• The tasks:
A - Write out the part of the post on Nabokov and the Eddas below between "Pale Fire: John" and "accidents and possibilities.", inclusive.
B - Put this sentence from the post on Nabokov and the Eddas below into Spanish: "Snorri provides a fuller picture of Vidar's role."

• Selected passage:
Subject
{THOUGHTS] Cyclical and Historical readings: novel and criticism:
P.Meyer on the Eddas
P.Meyer on the Eddas
From
Date
Body
(continuation of former posting on "Borges places Well's novel in a long literary tradition about prophesizing future events. He mentions the biblical Isaiah, Virgil's Aeneas and the seer from the Edda Saemundi, who predicted the return of the gods who, after a cyclical battle in which the Earth disappears, discover their abandoned chess-pieces lying on the lawn of a new prairie.")
Pale Fire: John Shade, lines 816-829
It did not matter who they were. No sound,
No furtive light came from their involute
Abode, but there they were, aloof and mute,
Playing a game of worlds, promoting pawns
To ivory unicorns and ebon fauns;
Kindling a long life here, extinguishing
A short one there; killing a Balkan king;
/.../. Making ornaments
Of accidents and possibilities.
Charles Kinbote (note to line 130): "As soon as Monsieur Beauchamp had sat down for a game of chess at the bedside of Mr. Campbell and had offered his raised fists to choose from, the young Prince took Oleg to the magical closet."
JM: I tend to read Nabokov while following a kind of "cyclical time" and Nabokov-criticism according to a linear program, instead of returning over and over to certain works as, for example, Priscilla Meyer's "Find What the Sailor Has Hidden." Today I re-discovered the delights of her commentaries while researching about Nabokov and the Eddas, or about chess in PF. Cf P.Meyer's notes on CK's line about Mr.Beauchamp and Mr.Campbell playing chess in connection to Oleg and the magical closet (p.102 and p.203), about the Anglo-Saxons, the Valhalla and how Kinbote, through the Zemblan bird, "connects Zembla to Russia of the time of Igor through the natural sourcfes of dyes" (cf. "sampel" and "nastran" on p. 93).
In the important chapter "Tales of the North," there are developments and links between Pale Fire and the Eddasthat are truly marvellous.* Here, only because we now can access the internet, is what I gleaned from an entry about the Edda and the recovered chess-pieces mentioned by Borges in relation to a particular theme he began to develop through a flower that had been brought back, to conscious reality, from a dream about Paradise:
Snorri provides a fuller picture of Vidar's role. In his Edda, Vidar appears in Gylfaginning 51 and 53, as well as in Skaldskaparmal. As far as minor gods go, he's pretty well sourced.

• Information provided:

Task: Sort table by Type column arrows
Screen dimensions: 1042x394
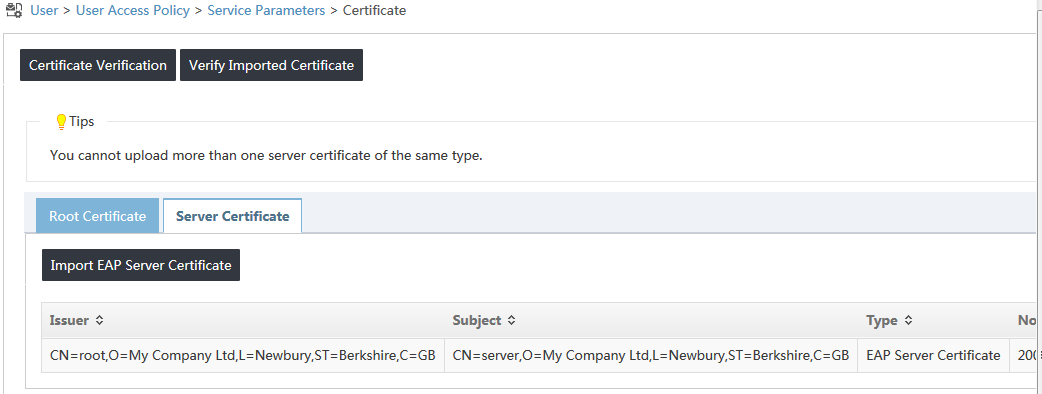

• Solved problems:
A -
Pale Fire: John Shade, lines 816-829
It did not matter who they were. No sound,
No furtive light came from their involute
Abode, but there they were, aloof and mute,
Playing a game of worlds, promoting pawns
To ivory unicorns and ebon fauns;
Kindling a long life here, extinguishing
A short one there; killing a Balkan king;
/.../. Making ornaments
Of accidents and possibilities.

B - Snorri ofrece una imagen más completa del papel de Vidar.